Created on: June 24, 2008   Last Updated: May 21, 2011

I once thought it completely ridiculous to blame video games for behavioral issues in our country. I still get upset with people who look at a problem and immediately push the blame to video games, or music and television for that matter. I remember this became a huge debate after the Columbine school shootings. I heard people blaming Marilyn Manson and the video game "Doom" and all sorts of nonsense and I remember becoming very frustrated. What is it with our society that makes people shift blame? Why do we not hold people accountable for their actions?

 Being accountable for your own actions is something we teach our children. I've heard it from more sources than I care to count. "You need to take responsibility for the things you do", they say. I think this has become an empty formula, a catch phrase for people on the outside looking in. Excuses and blame pushing have become the epitome of our culture. Nothing is really our own fault, the reason always lies elsewhere. I see this as, perhaps, the most disgusting trait of American culture. Our inability to hold people accountable for their transgressions seems an issue that will eventually tear us apart.

 It begins as simple as taking a young teenager who beats another young man half to death.

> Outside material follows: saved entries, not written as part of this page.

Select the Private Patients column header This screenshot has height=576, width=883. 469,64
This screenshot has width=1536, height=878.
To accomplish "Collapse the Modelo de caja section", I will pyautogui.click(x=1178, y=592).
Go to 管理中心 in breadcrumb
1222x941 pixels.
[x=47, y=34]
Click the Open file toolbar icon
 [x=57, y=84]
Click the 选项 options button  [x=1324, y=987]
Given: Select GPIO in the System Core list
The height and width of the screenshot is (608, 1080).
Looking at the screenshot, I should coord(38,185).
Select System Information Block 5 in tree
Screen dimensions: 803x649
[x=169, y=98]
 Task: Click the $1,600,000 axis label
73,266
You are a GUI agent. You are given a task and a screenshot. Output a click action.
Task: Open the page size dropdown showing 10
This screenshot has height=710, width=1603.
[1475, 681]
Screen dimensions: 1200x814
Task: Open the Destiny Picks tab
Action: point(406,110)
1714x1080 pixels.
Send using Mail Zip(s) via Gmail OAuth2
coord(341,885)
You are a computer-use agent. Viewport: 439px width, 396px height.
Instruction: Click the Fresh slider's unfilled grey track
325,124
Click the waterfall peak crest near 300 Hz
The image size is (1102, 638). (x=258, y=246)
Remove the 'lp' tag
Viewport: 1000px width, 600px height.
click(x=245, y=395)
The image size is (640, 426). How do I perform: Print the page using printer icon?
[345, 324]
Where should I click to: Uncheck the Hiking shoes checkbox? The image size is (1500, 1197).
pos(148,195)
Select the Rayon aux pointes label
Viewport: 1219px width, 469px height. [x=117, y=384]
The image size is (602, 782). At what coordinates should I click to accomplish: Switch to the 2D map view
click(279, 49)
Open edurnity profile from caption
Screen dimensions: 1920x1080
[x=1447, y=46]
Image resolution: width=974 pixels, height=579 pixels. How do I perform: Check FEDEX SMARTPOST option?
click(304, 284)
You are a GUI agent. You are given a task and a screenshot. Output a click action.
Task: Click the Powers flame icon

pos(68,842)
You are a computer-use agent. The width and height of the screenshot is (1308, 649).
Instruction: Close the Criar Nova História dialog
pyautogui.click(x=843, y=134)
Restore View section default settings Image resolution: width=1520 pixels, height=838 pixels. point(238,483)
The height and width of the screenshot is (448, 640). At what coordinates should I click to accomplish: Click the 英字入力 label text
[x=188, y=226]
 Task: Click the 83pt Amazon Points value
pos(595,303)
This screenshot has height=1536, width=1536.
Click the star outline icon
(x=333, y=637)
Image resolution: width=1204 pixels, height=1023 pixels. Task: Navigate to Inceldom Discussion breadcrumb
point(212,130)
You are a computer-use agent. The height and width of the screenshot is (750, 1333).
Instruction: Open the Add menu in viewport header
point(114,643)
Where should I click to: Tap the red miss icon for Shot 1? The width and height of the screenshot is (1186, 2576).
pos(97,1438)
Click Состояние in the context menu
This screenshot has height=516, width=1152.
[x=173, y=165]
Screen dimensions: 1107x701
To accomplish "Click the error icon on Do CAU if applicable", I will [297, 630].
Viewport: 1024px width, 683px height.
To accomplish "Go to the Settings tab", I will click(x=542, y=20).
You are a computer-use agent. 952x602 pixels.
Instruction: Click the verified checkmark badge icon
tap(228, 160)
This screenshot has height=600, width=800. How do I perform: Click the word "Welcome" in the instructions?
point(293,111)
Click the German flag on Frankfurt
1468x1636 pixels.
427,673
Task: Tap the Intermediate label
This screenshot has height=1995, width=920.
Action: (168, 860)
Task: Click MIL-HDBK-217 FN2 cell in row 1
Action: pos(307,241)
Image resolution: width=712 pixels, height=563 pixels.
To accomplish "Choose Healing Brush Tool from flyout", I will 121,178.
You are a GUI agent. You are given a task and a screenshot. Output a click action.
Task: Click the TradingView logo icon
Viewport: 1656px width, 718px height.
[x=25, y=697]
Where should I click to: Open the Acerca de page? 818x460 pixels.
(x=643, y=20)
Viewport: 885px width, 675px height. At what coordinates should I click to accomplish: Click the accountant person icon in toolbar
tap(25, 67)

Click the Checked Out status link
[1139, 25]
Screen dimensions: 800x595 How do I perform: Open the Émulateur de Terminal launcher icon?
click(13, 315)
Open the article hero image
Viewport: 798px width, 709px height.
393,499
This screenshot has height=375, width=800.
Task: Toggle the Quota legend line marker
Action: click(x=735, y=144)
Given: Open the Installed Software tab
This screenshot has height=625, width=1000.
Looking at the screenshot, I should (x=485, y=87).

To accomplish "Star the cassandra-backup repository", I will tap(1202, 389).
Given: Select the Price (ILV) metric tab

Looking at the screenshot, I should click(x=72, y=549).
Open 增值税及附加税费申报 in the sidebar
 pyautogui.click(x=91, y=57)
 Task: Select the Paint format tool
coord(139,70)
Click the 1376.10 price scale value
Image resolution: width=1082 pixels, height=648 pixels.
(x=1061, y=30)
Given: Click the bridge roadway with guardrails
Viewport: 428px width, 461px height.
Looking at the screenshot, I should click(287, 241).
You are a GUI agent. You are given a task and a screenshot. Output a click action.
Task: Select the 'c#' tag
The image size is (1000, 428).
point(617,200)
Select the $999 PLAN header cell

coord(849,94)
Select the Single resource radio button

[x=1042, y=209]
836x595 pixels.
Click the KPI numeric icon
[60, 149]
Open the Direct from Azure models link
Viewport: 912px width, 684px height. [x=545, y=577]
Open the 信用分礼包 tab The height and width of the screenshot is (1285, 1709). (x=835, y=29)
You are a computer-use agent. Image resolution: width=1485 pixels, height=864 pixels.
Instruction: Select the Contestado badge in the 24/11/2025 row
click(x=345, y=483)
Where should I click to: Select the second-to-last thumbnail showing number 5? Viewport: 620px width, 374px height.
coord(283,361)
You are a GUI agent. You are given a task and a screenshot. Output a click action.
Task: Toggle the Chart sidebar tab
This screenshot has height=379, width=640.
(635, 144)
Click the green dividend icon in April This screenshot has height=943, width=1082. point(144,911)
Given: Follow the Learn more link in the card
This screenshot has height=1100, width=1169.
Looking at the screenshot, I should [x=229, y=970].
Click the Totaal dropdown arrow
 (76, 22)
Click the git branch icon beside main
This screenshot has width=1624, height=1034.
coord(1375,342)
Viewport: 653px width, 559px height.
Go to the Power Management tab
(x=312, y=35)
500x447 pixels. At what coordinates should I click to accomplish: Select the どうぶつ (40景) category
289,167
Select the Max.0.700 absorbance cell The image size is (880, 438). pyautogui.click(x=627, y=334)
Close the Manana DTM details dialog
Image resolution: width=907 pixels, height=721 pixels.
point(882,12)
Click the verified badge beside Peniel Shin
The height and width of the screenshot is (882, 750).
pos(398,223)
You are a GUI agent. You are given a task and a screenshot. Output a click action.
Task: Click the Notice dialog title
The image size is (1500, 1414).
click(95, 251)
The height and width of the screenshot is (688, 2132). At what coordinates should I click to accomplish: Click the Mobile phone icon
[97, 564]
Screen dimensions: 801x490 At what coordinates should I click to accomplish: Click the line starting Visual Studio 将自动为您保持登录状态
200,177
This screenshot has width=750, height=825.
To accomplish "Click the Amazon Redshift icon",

When the child is interviewed, he admits he plays a lot of violent games. Now social workers and judiciary committees take pity on the kid. It's not really his fault. Now other people see that they can get away with things by shifting the blame. The next guy kills his wife, but it wasn't really his fault, he was abused as a child. Now children are shooting up schools. Not because they are undisciplined or psychotic, but because they were mislead by music and video games.

 As a trained criminal investigator, I understand the blame and minimize mentality. It's even a technique police officers use to get confessions. If someone can believe their actions were not their fault, that somehow, it was done because of something that was done to them, they find it much easier to admit what they did. Is there some validity to these excuses for unacceptable behavior? Perhaps there is, in some cases, at least. 

 When seeing young people act out and hearing people blame games, movies, and music, my question used to be "Where are the parents in all of this?" I still honestly believe that the upbringing of these individuals plays a much greater role in their behavior than the fictional workings of a computer game. But would blaming the parents be any different than blaming the video game makers? I think in a way, it might, but at the same time, it wouldn't. Video games are not responsible for the upbringing and rearing of children, parents are. Perhaps part of the problem is that so many parents allow their children to be raised under the supervision of computer games and television, rather than spending the time they should with them. I think this is a growing problem in a society where many of the children live in families where both parents work.

 As I said, this used to upset me greatly. I would grow extremely angry when I heard someone blame a real problem on video games or music. What kind of video games did Hitler or Osama bin Laden play, I wonder? Somehow, I don't think Geoffrey Dahmer was an avid PlayStation gamer. Children simply do not kill people because of violent video games.